At the Head of the Class: As of Last Week, a Majority of Ivy League Schools Have Women in the Top Job
Have you heard? Pssst – pass it on.
As of last week, for the first time in history a majority of the Ivy League schools are being led by women.
It’s true. And in a summer brimming with news on education (think rulings on affirmative action and student debt), a new headline is emerging and it’s worth taking a moment to highlight: six of the eight Ivies - a group comprised of Harvard, Princeton, Yale, Dartmouth, Columbia, Cornell, Brown, and Penn - have women at the helm.
It happened fast, so it was easy to miss.
On July 1st Claudine Gay became the 30th president of Harvard University and Nemat “Minouche” Shafik became the 20th president of Columbia University. Two weeks earlier on June 12th, Sian Leah Beilock became the 19th president of Dartmouth University.
These leaders join Christina Hull Paxson at Brown University, serving as their 19th president since July 1, 2012, Martha E. Pollack as the 14th president of Cornell University since April 17, 2017, and Liz Magill, the ninth president of the University of Pennsylvania who, in more groundbreaking news, succeeded Amy Gutmann who held the title as the longest-serving president in Penn’s history.
Why does this matter?
It matters because firsts matter.
This is the first time that this group of elite campuses will have women running the show since Judith Rodin became the first woman to lead an Ivy League school in 1994. When asked about the significance of assuming her new role at UPenn (also the first Ivy to admit women), Rodin said simply, “It’s about time.”
This is the first time that Columbia and Dartmouth will have female presidents in their 269 and 254-year histories, respectively.
And this is the first time that Harvard University will have a person of color as president since its founding in 1636. This as Claudine Gay took office only days after the Supreme Court’s affirmative action ruling, a case in which Harvard was a defendant.
And it also matters because lasts matter.
At a number of these universities, women were barred from enrolling as late as the 1970’s, pairing female students up with sister schools like Radcliff or Barnard instead. Columbia, the last Ivy to welcome female students, only began accepting women in 1983, and Dartmouth recently celebrated its 50th anniversary of admitting women.
That’s what makes the installation of these new leaders so exciting. When Sian Beilock – who also offered wise advice about going from classroom to boardroom in The Epic Mentor Guide – was asked about becoming the first female president in Dartmouth's history, she noted:
“It’s a really interesting question, right? I mean, on one hand, you could say, Well, I should just ignore that and talk about who I’m going to be as a president. But I think my gender comes into it, and I’m okay with that...I go back to this idea that different viewpoints and lived experiences lead to better outcomes. So, I bring a strong experience as a president of a liberal arts college, as well as being at a major research university. I bring my research and my experience working with Fortune 500 companies and others on how to produce the best outcomes. And I bring my experience juggling multiple roles as a mother and an academic. I think that all contributes. I want to be a president who helps propel a great institution to even greater heights.
”
And great heights are what these and so many other institutions are all about.

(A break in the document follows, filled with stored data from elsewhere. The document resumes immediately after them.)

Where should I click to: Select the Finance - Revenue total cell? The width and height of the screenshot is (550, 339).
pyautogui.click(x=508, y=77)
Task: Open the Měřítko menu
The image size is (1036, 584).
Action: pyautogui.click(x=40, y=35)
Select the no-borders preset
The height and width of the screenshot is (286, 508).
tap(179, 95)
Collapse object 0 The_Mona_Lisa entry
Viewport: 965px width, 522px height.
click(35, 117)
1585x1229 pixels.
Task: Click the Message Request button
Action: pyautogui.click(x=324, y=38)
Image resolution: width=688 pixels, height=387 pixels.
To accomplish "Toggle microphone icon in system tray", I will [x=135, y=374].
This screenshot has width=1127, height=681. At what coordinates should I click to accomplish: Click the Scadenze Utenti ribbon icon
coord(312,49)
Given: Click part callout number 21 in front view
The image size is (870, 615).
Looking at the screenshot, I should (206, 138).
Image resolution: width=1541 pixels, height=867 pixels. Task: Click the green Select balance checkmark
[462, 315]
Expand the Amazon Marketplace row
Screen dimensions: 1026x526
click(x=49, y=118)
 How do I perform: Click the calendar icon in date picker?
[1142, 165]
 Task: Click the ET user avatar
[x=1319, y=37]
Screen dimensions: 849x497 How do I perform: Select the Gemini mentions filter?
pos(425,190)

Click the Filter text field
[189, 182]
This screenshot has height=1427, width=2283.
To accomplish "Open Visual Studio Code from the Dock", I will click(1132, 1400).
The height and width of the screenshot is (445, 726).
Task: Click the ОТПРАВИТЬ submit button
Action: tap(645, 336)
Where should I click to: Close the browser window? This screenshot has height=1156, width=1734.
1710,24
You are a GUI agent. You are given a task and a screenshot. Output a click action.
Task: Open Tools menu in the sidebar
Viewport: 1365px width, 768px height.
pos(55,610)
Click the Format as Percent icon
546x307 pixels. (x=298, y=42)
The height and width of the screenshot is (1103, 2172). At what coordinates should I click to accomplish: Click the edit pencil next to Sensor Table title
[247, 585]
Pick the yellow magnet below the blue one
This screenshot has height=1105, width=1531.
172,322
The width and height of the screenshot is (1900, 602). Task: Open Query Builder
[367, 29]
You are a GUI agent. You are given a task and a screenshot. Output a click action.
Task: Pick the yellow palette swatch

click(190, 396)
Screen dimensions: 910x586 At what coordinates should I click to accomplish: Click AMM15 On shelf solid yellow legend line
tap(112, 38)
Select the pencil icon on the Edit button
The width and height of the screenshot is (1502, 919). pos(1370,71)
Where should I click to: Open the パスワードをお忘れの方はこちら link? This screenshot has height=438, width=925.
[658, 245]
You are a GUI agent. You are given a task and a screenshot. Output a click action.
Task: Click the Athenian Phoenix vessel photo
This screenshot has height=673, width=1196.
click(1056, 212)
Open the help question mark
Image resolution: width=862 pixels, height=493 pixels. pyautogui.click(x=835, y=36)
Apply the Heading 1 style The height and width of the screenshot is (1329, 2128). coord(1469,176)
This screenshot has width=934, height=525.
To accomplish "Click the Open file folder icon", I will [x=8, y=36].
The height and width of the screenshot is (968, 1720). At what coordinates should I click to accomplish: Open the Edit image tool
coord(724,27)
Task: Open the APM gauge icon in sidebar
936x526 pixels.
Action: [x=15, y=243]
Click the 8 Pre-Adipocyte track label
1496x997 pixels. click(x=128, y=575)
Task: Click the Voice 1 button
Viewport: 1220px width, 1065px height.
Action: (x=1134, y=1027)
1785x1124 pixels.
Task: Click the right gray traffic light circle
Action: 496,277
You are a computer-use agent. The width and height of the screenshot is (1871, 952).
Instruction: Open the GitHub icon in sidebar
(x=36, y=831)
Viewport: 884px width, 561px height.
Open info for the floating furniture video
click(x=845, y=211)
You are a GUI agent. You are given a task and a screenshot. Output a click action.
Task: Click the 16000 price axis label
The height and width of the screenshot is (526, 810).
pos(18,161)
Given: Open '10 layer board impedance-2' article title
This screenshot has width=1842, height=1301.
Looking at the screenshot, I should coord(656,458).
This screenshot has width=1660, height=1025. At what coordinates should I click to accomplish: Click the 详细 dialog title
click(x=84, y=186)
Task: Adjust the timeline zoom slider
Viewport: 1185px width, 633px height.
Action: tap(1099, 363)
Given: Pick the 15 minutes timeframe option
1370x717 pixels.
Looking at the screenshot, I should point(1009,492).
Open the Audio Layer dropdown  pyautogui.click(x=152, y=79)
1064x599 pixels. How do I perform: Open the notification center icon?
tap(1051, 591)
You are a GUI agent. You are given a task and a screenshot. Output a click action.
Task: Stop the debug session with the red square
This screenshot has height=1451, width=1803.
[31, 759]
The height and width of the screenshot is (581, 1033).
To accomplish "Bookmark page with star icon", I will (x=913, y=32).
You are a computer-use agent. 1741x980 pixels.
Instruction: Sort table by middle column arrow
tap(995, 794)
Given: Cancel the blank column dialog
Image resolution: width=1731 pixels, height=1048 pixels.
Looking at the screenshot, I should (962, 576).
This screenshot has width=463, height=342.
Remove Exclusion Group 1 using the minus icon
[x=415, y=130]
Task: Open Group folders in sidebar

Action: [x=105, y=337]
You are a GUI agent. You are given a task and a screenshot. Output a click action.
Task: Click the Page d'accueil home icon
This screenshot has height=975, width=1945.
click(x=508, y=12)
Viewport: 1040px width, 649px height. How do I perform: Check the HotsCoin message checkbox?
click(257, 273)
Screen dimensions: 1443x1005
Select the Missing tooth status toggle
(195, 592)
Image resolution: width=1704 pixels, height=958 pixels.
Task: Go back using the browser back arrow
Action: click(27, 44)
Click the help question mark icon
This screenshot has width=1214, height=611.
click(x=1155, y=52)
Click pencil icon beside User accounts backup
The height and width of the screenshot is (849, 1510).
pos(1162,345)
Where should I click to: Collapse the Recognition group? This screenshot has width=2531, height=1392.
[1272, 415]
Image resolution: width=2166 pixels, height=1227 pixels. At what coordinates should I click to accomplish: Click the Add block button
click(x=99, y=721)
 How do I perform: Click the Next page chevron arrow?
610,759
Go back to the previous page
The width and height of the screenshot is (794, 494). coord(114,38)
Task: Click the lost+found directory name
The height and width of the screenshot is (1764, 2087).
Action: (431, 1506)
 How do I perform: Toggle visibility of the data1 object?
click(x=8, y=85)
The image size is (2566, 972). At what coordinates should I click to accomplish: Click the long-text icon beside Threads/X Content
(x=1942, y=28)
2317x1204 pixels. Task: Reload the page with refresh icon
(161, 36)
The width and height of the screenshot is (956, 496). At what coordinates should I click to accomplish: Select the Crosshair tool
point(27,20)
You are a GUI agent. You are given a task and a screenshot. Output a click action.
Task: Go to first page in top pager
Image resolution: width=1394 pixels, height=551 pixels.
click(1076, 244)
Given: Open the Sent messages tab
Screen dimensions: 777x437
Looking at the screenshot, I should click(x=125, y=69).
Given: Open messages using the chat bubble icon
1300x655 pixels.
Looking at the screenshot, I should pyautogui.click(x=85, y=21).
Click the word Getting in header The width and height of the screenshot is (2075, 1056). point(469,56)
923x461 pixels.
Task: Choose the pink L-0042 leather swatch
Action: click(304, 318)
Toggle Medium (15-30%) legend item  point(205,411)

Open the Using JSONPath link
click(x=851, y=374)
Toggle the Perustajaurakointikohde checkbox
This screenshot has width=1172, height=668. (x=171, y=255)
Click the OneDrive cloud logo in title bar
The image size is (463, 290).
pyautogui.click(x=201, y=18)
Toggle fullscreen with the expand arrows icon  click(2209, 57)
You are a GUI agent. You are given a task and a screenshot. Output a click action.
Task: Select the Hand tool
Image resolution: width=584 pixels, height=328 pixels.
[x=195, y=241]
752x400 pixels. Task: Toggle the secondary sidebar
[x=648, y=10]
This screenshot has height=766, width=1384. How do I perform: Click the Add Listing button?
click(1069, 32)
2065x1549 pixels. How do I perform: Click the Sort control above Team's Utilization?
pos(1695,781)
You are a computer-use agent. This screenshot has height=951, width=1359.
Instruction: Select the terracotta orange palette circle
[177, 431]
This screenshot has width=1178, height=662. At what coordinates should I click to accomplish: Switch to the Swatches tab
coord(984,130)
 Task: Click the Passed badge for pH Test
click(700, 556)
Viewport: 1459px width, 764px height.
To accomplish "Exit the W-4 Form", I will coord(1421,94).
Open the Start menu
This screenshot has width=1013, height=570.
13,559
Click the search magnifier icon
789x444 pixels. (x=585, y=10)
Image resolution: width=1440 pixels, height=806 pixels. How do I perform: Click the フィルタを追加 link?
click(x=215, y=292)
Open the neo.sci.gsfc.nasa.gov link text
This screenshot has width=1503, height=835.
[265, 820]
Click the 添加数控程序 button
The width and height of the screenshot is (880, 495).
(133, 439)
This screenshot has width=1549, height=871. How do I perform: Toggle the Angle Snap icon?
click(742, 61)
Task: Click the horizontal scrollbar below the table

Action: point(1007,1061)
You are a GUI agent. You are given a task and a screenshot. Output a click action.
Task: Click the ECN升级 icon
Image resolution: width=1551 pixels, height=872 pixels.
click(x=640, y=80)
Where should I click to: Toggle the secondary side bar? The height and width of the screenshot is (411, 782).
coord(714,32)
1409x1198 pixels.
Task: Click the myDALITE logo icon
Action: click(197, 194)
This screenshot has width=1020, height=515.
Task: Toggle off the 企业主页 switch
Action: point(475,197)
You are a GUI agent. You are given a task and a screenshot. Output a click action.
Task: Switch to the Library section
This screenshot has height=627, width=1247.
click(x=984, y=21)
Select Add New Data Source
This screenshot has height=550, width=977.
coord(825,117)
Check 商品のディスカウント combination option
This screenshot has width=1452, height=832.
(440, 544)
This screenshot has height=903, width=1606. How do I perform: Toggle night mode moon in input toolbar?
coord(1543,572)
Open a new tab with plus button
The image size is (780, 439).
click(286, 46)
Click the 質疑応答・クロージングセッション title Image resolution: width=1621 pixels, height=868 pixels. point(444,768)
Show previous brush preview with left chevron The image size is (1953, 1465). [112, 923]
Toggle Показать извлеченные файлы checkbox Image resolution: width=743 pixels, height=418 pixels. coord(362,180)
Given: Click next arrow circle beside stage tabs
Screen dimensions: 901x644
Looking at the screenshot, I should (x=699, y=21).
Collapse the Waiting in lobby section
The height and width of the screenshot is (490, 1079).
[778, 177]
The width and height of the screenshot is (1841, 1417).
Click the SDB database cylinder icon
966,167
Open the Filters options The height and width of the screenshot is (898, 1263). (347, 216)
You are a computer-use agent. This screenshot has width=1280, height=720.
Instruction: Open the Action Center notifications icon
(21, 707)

As new presidents move into freshly painted offices and touch their nameplates on the door, may they continue to inspire the next generation to scale greater heights and bring more and more firsts to light.
The firsts matter.
Looking forward,
Illana
ÊXTRAS: Three pieces of summer reading by new Ivy presidents you won’t want to miss: Choke by Sian Leah Beilock, looking into the science of why so many of us collapse under pressure; The Effect of Minority Districts and Minority Representation on Political Participation by Claudine Gay; and What We Owe Each Other: A New Social Contract for a Better Society by Minouche Shafik.